SCHRIFTLICHE AUFGABE 1 – Prüfe, ob die Aussagen (a), (b) und (c) mit dem Lesetext übereinstimmen: (a) Der angefochtene Bescheid wurde gemäß § 42 Abs. 2 Z. 3 lit. c VwGG aufgehoben. (b) Die Beschwerdeführerin muss im verwaltungsgerichtlichen Verfahren Stempelgebühren entrichten. (c) Die Kostenentscheidung stützt sich auch auf eine Verordnung des Bundeskanzlers. Antworte jeweils mit Ja oder Nein und zitiere die entscheidenden Worte des Lesetexts wörtlich.

LESETEXT –
3. Die dargestellten Begründungsmängel sind derart schwerwiegend, daß nicht ausgeschlossen werden kann, daß die belangte Behörde bei Vermeidung dieses Begründungsmangels zu einem anderen Ergebnis hätte kommen können. Aus diesem Grund war der angefochtene Bescheid gemäß § 42 Abs. 2 Z. 3 lit. c VwGG wegen Rechtswidrigkeit infolge Verletzung von Verfahrensvorschriften aufzuheben.

4. Zu dem Hinweis der belangten Behörde auf § 50a Steiermärkische Bauordnung ist zu bemerken, daß dieser die Erteilung von Aufträgen zur Anpassung bestehender Gebäude an die "für Hochhäuser geltenden Bestimmungen dieses Gesetzes" ermöglicht. Soferne sich die Aufträge an die Beschwerdeführerin nicht nur auf das Feuerpolizeigesetz, sondern auch auf die Bauordnung stützen sollen, wäre auch insoferne die Begründung entsprechend zu ergänzen.

5. Die Kostenentscheidung gründet sich auf die §§ 47 ff VwGG in Verbindung mit der Verordnung des Bundeskanzlers BGBl. Nr. 416/1994. Die Abweisung des Mehrbegehrens betrifft den angesprochenen Ersatz für Stempelgebühren, von deren Entrichtung die Beschwerdeführerin gemäß § 2 Z. 3 Gebührengesetz auch im verwaltungsgerichtlichen Verfahren befreit ist.

EINTRÄGE –
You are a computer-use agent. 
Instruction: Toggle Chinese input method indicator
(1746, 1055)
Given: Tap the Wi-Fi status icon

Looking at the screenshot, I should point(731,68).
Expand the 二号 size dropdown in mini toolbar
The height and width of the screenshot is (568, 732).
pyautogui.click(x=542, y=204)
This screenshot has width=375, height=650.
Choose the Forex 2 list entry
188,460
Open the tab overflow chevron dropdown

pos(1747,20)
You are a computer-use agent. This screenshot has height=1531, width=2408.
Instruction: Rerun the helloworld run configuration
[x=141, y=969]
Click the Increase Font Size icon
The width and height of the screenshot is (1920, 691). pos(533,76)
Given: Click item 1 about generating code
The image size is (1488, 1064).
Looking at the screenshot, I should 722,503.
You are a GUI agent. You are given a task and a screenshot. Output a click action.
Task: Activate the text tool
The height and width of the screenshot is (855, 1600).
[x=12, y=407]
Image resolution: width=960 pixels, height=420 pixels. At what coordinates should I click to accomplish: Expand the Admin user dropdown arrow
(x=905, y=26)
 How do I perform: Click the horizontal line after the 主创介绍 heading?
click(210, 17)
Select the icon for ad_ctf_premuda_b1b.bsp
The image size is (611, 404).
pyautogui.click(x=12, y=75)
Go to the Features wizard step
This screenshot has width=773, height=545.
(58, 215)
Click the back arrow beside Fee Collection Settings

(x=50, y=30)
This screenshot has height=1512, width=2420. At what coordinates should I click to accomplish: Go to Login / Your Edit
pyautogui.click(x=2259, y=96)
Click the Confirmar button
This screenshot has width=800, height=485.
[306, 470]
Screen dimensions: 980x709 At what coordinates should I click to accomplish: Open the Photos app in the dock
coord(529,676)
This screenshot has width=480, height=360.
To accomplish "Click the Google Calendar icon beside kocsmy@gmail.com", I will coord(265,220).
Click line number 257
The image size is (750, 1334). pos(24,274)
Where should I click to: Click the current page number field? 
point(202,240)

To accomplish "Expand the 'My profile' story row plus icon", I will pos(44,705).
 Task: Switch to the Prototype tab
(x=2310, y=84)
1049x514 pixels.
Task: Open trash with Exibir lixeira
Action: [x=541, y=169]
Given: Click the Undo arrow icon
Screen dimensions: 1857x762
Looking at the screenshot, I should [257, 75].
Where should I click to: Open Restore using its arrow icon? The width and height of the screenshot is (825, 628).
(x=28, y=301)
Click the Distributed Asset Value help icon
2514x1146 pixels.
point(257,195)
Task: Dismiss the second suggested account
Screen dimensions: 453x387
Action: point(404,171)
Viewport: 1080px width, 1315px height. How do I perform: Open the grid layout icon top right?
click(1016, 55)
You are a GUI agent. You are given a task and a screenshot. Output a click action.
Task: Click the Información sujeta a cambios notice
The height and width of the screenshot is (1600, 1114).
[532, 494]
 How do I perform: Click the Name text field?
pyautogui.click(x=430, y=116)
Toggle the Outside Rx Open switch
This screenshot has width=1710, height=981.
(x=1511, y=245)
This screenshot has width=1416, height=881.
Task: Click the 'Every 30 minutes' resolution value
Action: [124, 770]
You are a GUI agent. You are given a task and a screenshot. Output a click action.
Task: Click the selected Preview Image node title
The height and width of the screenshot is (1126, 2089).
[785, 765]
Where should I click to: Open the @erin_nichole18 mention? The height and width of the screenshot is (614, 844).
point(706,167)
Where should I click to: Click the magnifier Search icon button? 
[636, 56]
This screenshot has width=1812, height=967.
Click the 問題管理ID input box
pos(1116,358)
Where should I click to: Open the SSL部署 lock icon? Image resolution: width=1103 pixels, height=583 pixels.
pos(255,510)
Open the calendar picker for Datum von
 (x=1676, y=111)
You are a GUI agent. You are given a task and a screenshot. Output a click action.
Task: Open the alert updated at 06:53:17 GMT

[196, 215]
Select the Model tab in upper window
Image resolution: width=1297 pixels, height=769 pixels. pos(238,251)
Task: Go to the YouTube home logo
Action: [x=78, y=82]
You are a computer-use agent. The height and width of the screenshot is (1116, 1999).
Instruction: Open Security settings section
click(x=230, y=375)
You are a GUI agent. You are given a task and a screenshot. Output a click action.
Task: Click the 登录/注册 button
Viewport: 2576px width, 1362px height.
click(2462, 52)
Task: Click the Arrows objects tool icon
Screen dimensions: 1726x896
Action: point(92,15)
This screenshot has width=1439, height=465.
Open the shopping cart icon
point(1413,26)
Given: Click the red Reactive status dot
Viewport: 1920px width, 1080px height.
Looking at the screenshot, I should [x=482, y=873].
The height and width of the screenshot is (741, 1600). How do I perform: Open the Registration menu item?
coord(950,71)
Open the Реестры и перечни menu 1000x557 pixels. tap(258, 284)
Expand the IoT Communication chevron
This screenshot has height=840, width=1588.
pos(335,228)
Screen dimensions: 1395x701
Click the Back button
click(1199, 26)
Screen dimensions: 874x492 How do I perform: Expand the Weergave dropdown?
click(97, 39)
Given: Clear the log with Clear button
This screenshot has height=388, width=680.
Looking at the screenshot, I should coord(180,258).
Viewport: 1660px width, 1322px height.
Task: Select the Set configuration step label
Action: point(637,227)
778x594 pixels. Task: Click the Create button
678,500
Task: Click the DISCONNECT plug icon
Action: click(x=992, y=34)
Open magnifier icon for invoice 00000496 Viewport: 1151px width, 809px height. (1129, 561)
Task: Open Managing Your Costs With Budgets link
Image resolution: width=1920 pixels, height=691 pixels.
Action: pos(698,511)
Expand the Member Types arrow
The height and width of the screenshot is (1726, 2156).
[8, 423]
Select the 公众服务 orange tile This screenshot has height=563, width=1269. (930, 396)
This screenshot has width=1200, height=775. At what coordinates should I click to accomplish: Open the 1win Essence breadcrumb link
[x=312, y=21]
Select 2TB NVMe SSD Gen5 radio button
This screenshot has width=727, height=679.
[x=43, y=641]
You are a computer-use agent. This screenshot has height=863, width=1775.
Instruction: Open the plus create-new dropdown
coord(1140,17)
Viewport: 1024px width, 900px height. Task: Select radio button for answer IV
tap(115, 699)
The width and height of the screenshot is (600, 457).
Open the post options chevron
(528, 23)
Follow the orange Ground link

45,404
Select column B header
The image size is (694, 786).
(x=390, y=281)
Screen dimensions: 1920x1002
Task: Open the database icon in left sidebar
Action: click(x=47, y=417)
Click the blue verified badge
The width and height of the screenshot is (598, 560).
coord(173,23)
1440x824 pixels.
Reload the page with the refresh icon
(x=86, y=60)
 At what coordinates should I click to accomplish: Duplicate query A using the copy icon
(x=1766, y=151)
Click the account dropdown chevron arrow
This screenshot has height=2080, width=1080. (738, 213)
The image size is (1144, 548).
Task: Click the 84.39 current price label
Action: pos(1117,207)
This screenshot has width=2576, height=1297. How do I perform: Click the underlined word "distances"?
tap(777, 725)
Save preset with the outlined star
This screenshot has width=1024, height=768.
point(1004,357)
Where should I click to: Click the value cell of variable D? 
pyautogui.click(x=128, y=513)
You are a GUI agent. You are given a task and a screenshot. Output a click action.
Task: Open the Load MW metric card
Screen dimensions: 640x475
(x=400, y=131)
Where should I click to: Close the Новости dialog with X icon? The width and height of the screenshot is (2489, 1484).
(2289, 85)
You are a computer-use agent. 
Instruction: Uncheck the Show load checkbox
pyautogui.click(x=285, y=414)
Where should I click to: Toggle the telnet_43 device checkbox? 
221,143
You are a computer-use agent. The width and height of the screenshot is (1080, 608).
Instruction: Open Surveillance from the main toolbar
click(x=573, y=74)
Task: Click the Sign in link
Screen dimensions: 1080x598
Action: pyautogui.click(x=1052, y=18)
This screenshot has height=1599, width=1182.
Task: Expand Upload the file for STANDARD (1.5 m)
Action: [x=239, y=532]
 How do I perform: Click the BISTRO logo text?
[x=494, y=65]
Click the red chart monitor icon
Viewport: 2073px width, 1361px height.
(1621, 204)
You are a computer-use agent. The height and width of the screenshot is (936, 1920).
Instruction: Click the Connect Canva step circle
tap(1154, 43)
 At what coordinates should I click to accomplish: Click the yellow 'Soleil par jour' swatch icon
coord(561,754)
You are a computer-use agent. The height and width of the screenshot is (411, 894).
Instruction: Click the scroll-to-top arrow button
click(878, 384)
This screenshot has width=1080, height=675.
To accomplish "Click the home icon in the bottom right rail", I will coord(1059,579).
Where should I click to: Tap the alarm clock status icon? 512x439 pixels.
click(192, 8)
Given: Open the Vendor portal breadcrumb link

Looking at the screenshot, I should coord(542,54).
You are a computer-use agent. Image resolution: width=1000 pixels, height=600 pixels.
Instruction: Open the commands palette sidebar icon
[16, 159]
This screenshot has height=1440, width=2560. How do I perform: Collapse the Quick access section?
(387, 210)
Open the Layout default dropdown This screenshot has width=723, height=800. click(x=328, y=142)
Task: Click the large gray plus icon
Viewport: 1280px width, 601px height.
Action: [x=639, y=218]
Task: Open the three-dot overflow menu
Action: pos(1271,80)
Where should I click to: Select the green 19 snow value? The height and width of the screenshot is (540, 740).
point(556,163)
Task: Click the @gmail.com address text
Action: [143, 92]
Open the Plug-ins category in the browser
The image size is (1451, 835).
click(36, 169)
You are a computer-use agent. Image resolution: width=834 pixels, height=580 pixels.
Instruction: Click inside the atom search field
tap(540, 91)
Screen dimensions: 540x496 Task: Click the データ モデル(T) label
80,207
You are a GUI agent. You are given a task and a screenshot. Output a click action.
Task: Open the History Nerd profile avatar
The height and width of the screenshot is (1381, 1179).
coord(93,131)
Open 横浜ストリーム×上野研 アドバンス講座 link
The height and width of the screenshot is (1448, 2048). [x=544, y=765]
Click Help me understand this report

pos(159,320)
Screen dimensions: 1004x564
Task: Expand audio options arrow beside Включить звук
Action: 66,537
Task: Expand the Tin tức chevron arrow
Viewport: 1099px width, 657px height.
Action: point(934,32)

SCHRIFTLICHE AUFGABE 2 – Schreibe die Zeilen der Liste ab, vom Anfang der Liste bis einschließlich der Zeile mit „pyautogui.click(x=542, y=204)“.

ÜBUNGSERGEBNIS 1 –
(a) Ja: „Aus diesem Grund war der angefochtene Bescheid gemäß § 42 Abs. 2 Z. 3 lit. c VwGG wegen Rechtswidrigkeit infolge Verletzung von Verfahrensvorschriften aufzuheben.“
(b) Nein: „von deren Entrichtung die Beschwerdeführerin gemäß § 2 Z. 3 Gebührengesetz auch im verwaltungsgerichtlichen Verfahren befreit ist“
(c) Ja: „in Verbindung mit der Verordnung des Bundeskanzlers BGBl. Nr. 416/1994“

ÜBUNGSERGEBNIS 2 –
You are a computer-use agent. 
Instruction: Toggle Chinese input method indicator
(1746, 1055)
Given: Tap the Wi-Fi status icon

Looking at the screenshot, I should point(731,68).
Expand the 二号 size dropdown in mini toolbar
The height and width of the screenshot is (568, 732).
pyautogui.click(x=542, y=204)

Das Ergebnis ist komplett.